▶ _DESCRIPTION OF THE TASK_: Work out how many lines below contain "screenshot". Provide only the figure.

▶ _INFORMATION_:
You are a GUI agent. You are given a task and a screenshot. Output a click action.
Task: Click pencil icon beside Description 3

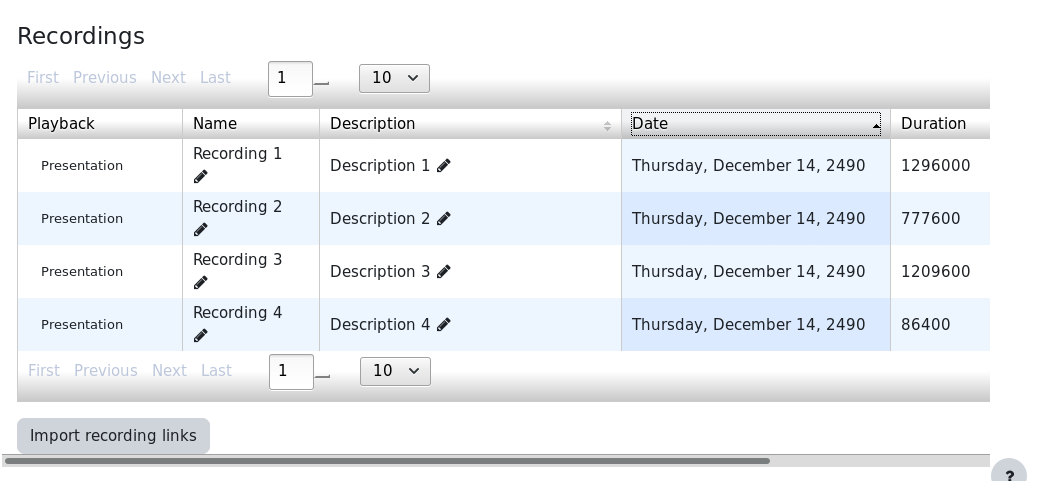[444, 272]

---

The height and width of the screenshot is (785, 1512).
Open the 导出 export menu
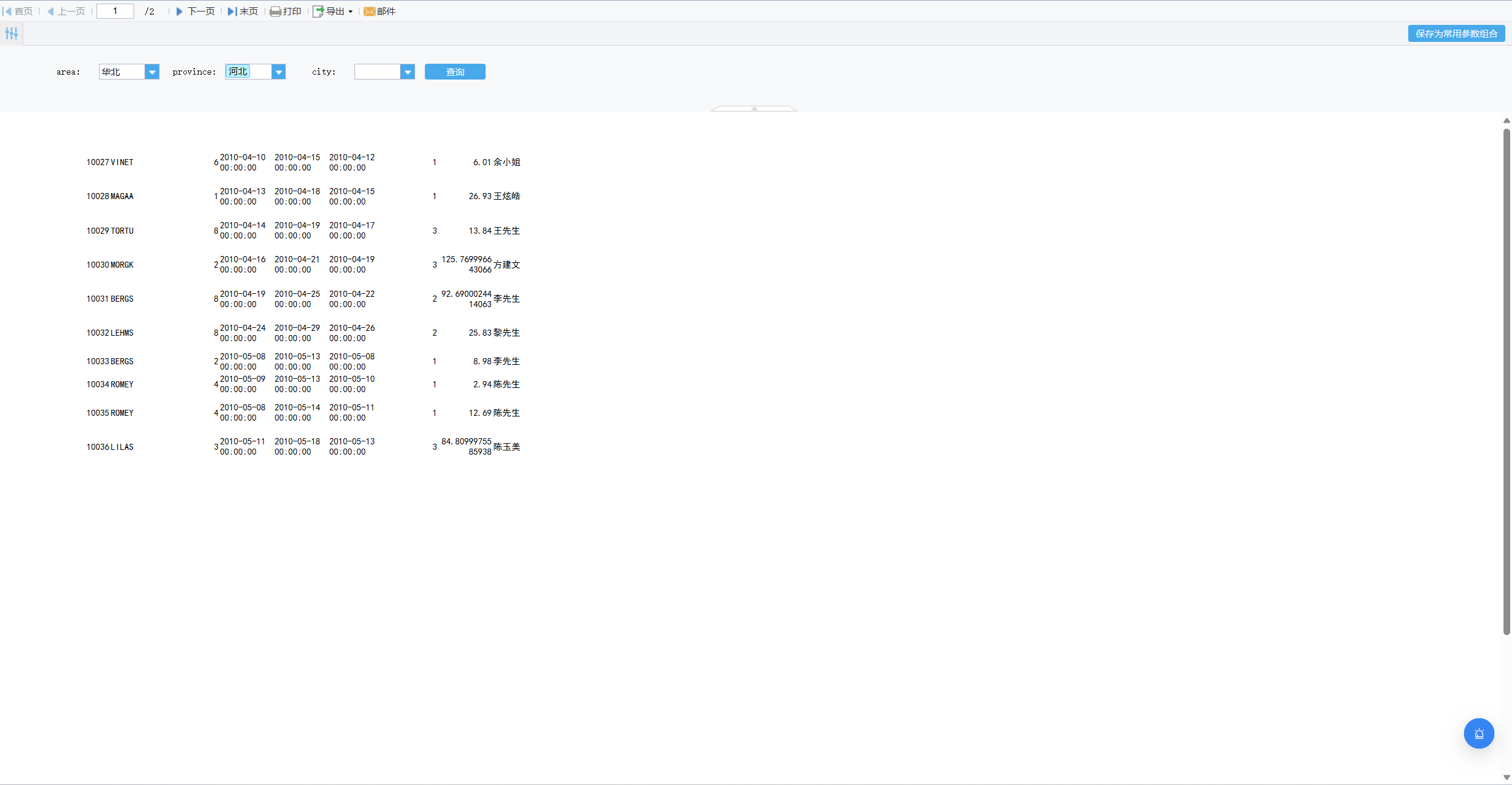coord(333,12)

▶ _RESPONSE TO THIS EXERCISE_: 2